Resource Overview row

The Resource Overview row provides a detailed view of resource usage, container performance, and pod status. It helps monitor efficiency, capacity, and stability of the Wallarm Security Edge deployment.

!

The Resource Overview row features the following panels:

  • Tenant usage on node pool CPU (%) – Shows the percentage of CPU used by the tenant across the Node pool.

  • Tenant usage on node pool RAM (%) – Shows the percentage of RAM used by the tenant across the Node pool.

  • Tenant Namespace CPU Usage in cores – Shows CPU usage per namespace, including real usage, requested resources, limits, and total Node pool capacity.

  • Tenant Namespace RAM Usage – Shows RAM usage per namespace, including real usage, requested resources, limits, and total Node pool memory.

  • Resources by container – Shows CPU and memory usage per container, including used, requested, and limit values.

  • Kubernetes Pods Status Reason – Shows pod status reasons (e.g., Evicted, NodeAffinity, NodeLost, Shutdown, UnexpectedAdmissionError) in a timeline graph with minimum, maximum, and mean values.

  • Container Restarts by pod – Shows container restart events per pod. No data generally indicates stability.

  • OOM Events by pod – Shows out-of-memory events per pod. No data generally indicates no memory-related failures.

  • Nb of containers by state – Shows container states (Ready, Running, Waiting, Restarts Total, Terminated) in a timeline graph and table values.

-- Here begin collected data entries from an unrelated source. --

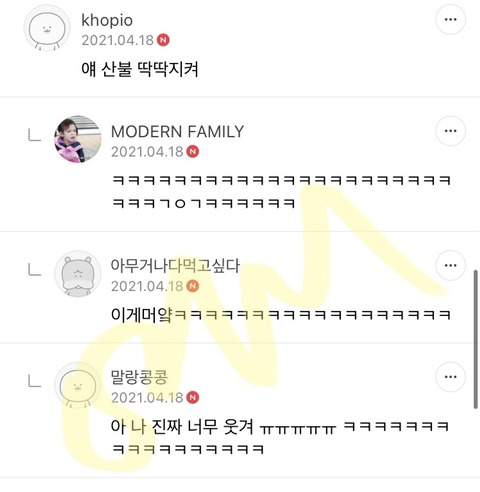Click the red N badge on 말랑콩콩's reply
The image size is (480, 492).
pyautogui.click(x=193, y=397)
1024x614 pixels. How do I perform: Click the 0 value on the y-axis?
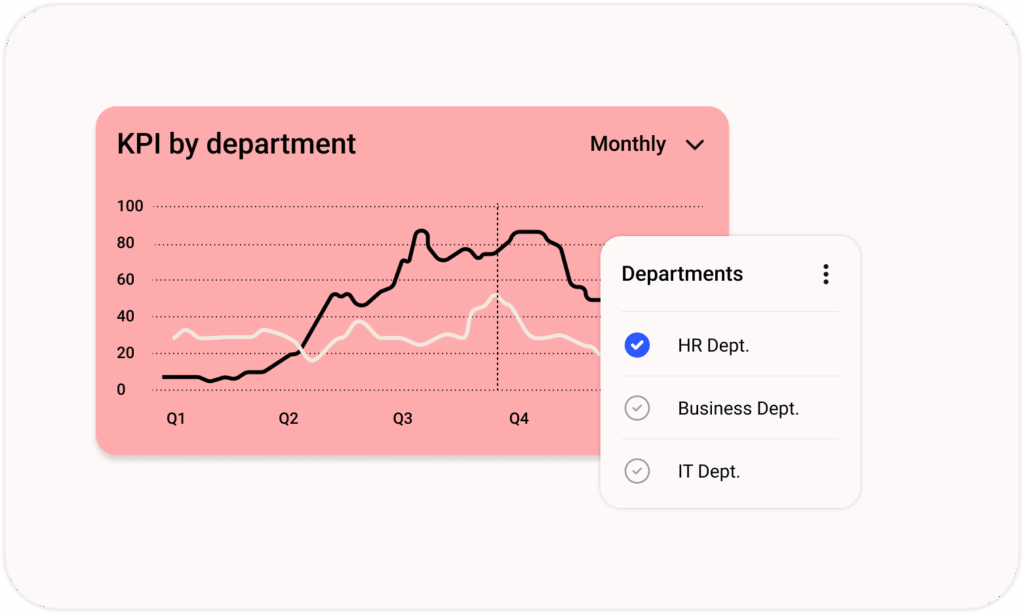(121, 390)
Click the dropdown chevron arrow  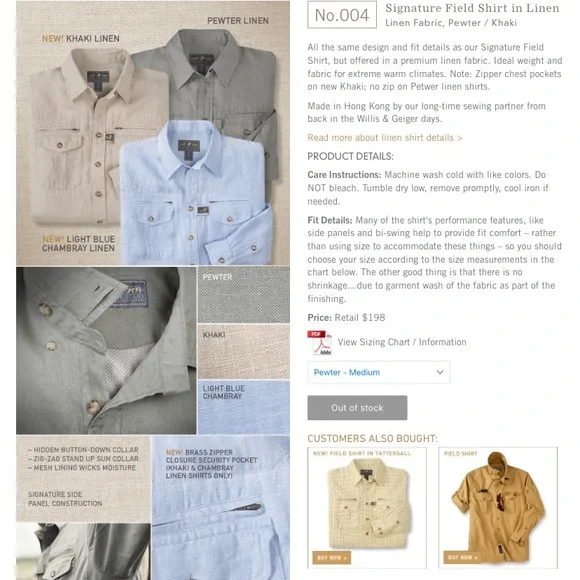tap(440, 372)
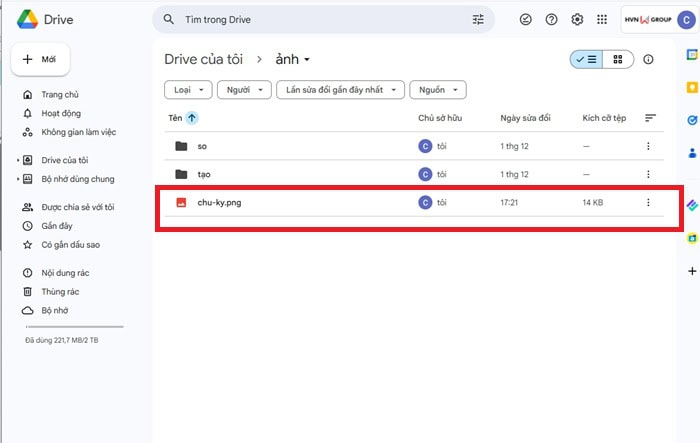This screenshot has height=443, width=700.
Task: Open Được chia sẻ với tôi
Action: (77, 207)
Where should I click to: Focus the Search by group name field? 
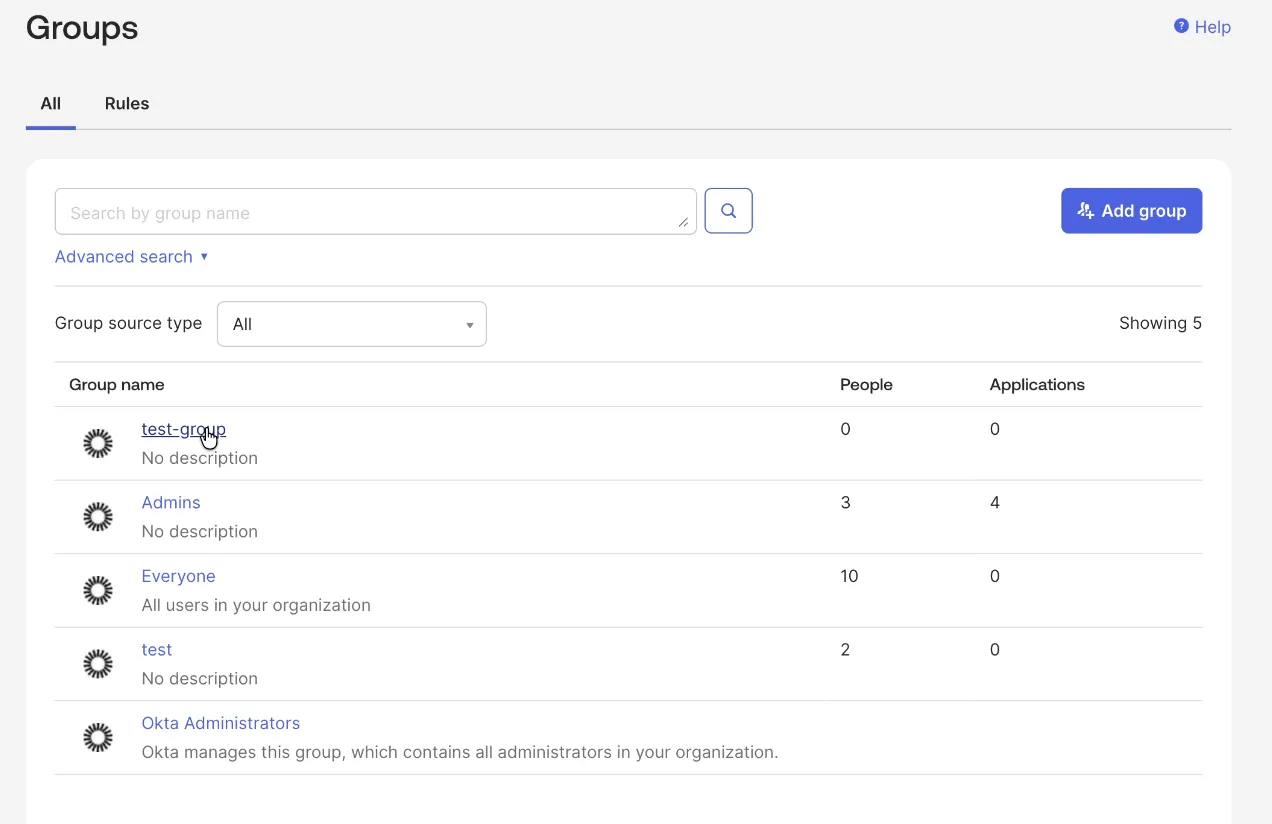pyautogui.click(x=376, y=211)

  • Container Image Used – Shows container images deployed in a graph and table, with minimum, maximum, and last values.

Nginx Cache Status row

The Nginx Cache Status row shows NGINX cache efficiency and behavior across hosts and request paths. It helps assess cache effectiveness, identify cache bypasses or misses, and troubleshoot cache-related performance issues.

!

The Nginx Cache Status row features the following panels:

  • Cache Hit Ratio - Shows overall cache effectiveness as a single gauge.

  • Cache Status Distribution - Shows the distribution of cache statuses, including HIT, MISS, BYPASS, EXPIRED, STALE, and DISABLED.

  • Requests by Cache Status - Shows cache status trends over time.

  • Cache Hit Ratio by Host - Shows cache hit ratios per host, helping identify hosts with low cache efficiency.

  • Cache Performance by Host & URI Pattern - Shows cache performance for specific hosts and endpoints.